*Set exercise*:
Reproduce every line of the entries below word for word, but leave out the pictures.

#### Exercise inputs ####

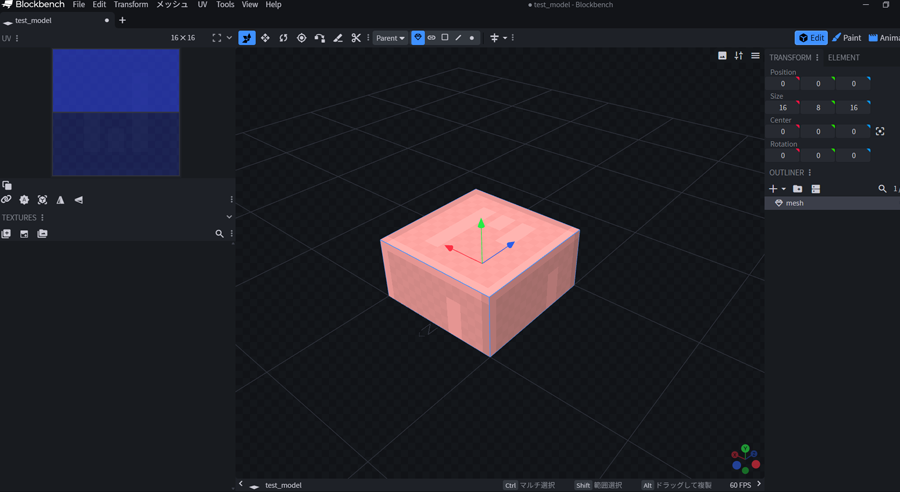This screenshot has height=492, width=900.
Task: Click the Edit mode button
Action: [x=811, y=38]
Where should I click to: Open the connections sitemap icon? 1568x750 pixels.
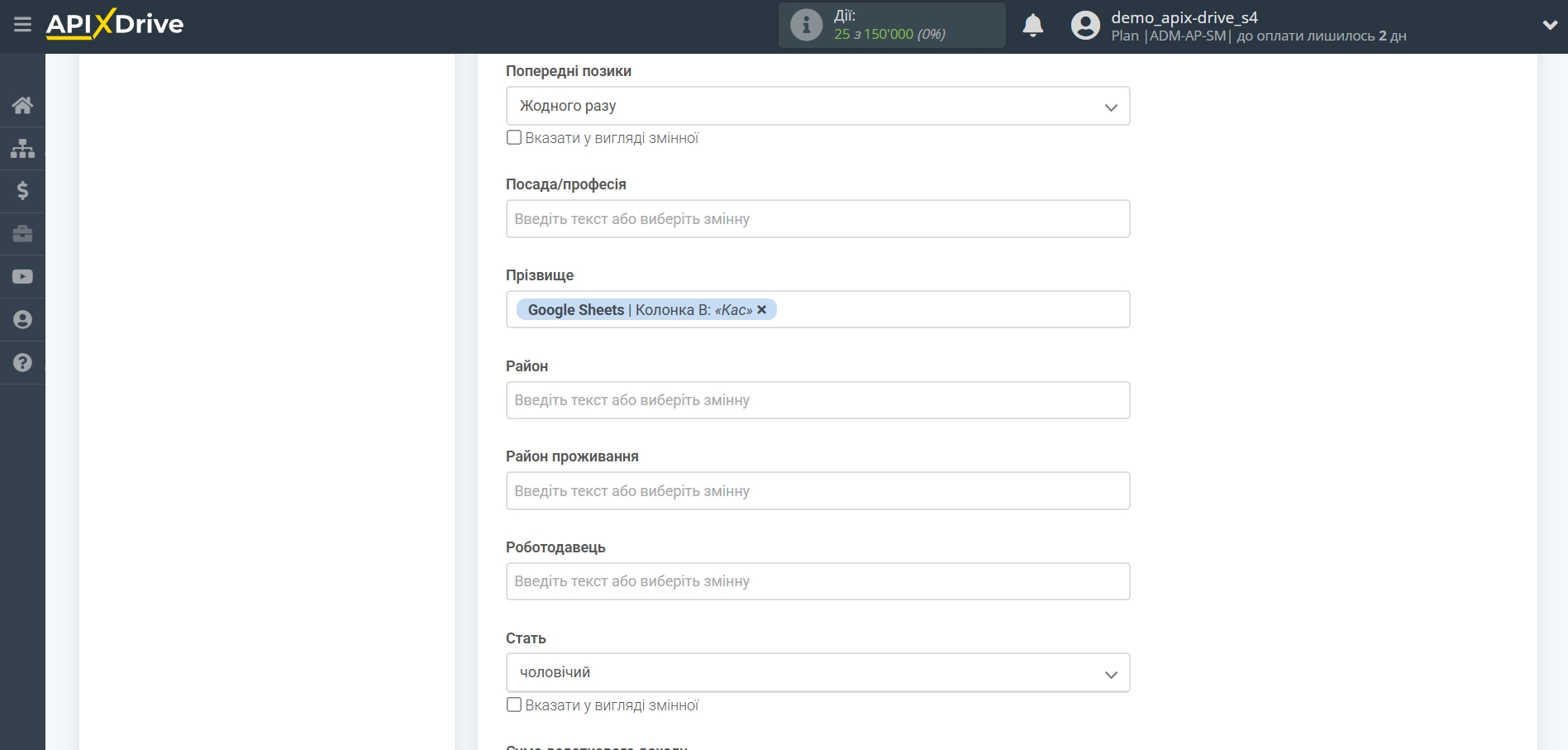tap(22, 148)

####

*Answer to this problem*:
This screenshot has height=492, width=900.
Task: Click the Edit mode button
Action: [x=811, y=38]
Where should I click to: Open the connections sitemap icon? 1568x750 pixels.
tap(22, 148)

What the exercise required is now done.